### TASK DIRECTIONS
Once you find the line containing "Given: Tap the Consultation Note title" in the data below, copy it and each following line exactly, up to and including the line containing "Click Smart Holding", and nothing else.

(DATA SECTION)

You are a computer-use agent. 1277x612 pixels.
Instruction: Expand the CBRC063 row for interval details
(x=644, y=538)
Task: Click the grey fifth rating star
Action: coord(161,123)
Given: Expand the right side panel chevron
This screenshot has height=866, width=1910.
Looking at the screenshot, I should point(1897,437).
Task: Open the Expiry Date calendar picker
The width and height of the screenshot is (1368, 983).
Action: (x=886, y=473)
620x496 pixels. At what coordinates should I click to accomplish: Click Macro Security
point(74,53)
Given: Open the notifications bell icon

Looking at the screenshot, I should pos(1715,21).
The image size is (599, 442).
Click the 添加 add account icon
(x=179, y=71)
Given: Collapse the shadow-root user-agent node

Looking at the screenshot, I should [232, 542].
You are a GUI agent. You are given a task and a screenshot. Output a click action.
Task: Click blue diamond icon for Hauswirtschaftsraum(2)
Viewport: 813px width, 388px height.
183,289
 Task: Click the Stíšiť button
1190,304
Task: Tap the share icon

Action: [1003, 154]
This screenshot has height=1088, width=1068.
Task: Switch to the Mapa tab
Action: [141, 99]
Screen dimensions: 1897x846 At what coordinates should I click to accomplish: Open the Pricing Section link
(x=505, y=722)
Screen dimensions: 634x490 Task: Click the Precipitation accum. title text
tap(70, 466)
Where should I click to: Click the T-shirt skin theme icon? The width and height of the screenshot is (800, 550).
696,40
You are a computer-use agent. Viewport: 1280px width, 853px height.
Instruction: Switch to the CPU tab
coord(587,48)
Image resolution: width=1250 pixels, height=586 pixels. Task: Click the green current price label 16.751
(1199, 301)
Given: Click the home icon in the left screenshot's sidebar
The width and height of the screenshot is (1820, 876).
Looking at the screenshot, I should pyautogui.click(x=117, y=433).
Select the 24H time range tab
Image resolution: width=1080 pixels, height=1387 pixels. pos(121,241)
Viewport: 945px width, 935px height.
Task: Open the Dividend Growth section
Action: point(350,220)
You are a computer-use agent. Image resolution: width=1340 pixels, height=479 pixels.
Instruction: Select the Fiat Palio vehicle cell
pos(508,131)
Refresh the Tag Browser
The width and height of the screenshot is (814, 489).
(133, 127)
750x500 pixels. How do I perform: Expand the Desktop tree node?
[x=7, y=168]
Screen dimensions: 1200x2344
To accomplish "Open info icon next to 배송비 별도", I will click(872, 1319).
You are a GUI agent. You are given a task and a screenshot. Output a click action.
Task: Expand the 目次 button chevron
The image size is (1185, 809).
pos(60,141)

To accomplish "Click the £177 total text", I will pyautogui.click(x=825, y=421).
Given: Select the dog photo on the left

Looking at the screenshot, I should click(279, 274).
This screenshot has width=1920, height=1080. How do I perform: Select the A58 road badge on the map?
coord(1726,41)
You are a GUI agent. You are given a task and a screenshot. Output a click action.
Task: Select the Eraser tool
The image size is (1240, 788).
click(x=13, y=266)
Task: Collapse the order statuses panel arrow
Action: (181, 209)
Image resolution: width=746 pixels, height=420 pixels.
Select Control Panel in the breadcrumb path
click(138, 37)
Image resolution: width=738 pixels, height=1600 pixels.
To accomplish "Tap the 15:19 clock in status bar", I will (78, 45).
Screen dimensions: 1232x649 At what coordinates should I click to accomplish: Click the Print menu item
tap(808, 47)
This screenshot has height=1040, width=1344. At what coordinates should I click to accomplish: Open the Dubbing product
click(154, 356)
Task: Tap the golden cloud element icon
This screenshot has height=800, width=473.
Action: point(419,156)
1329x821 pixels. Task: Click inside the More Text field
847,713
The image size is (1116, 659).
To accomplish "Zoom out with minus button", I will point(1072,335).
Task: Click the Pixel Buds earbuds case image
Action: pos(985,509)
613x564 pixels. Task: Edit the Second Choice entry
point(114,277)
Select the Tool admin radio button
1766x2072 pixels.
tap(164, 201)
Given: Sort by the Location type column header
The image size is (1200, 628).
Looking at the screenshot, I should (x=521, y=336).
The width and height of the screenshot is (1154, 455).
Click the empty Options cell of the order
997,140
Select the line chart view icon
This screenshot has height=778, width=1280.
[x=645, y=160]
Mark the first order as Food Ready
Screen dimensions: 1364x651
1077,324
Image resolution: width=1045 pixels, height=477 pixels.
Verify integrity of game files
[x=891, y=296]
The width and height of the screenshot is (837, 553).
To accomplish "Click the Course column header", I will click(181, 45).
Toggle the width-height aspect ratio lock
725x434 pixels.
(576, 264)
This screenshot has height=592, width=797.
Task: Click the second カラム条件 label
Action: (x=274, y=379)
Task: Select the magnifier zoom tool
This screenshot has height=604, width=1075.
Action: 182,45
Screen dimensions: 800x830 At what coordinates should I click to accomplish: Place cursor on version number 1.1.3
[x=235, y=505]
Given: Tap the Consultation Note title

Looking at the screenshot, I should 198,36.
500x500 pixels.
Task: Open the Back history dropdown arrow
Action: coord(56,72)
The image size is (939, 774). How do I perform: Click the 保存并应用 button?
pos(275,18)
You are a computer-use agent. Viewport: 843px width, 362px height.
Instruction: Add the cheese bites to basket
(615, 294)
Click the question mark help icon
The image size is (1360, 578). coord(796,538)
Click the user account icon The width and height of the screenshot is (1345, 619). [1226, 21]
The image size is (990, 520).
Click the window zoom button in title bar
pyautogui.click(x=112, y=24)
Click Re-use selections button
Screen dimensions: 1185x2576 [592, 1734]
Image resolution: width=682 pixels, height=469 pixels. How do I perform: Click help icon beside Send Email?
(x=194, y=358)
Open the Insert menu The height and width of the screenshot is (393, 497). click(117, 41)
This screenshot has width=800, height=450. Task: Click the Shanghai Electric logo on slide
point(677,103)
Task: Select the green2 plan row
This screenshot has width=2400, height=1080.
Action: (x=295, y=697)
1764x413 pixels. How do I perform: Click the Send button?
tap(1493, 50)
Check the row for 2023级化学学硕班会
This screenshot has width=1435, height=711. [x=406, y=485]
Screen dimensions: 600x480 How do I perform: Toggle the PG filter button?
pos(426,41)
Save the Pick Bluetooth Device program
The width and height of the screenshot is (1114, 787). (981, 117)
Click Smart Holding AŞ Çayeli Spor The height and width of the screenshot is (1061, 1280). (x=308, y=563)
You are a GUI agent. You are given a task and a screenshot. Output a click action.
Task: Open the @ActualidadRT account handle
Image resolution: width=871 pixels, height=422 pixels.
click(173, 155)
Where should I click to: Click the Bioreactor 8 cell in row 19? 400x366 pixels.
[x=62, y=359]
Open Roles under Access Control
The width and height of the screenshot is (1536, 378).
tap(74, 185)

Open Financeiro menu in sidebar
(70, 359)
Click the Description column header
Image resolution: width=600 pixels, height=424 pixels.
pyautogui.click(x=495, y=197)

(End DATA SECTION)

### YOUR RESPONSE
Given: Tap the Consultation Note title

Looking at the screenshot, I should 198,36.
500x500 pixels.
Task: Open the Back history dropdown arrow
Action: coord(56,72)
The image size is (939, 774). How do I perform: Click the 保存并应用 button?
pos(275,18)
You are a computer-use agent. Viewport: 843px width, 362px height.
Instruction: Add the cheese bites to basket
(615, 294)
Click the question mark help icon
The image size is (1360, 578). coord(796,538)
Click the user account icon The width and height of the screenshot is (1345, 619). [1226, 21]
The image size is (990, 520).
Click the window zoom button in title bar
pyautogui.click(x=112, y=24)
Click Re-use selections button
Screen dimensions: 1185x2576 [592, 1734]
Image resolution: width=682 pixels, height=469 pixels. How do I perform: Click help icon beside Send Email?
(x=194, y=358)
Open the Insert menu The height and width of the screenshot is (393, 497). click(117, 41)
This screenshot has width=800, height=450. Task: Click the Shanghai Electric logo on slide
point(677,103)
Task: Select the green2 plan row
This screenshot has width=2400, height=1080.
Action: (x=295, y=697)
1764x413 pixels. How do I perform: Click the Send button?
tap(1493, 50)
Check the row for 2023级化学学硕班会
This screenshot has width=1435, height=711. [x=406, y=485]
Screen dimensions: 600x480 How do I perform: Toggle the PG filter button?
pos(426,41)
Save the Pick Bluetooth Device program
The width and height of the screenshot is (1114, 787). (981, 117)
Click Smart Holding AŞ Çayeli Spor The height and width of the screenshot is (1061, 1280). (x=308, y=563)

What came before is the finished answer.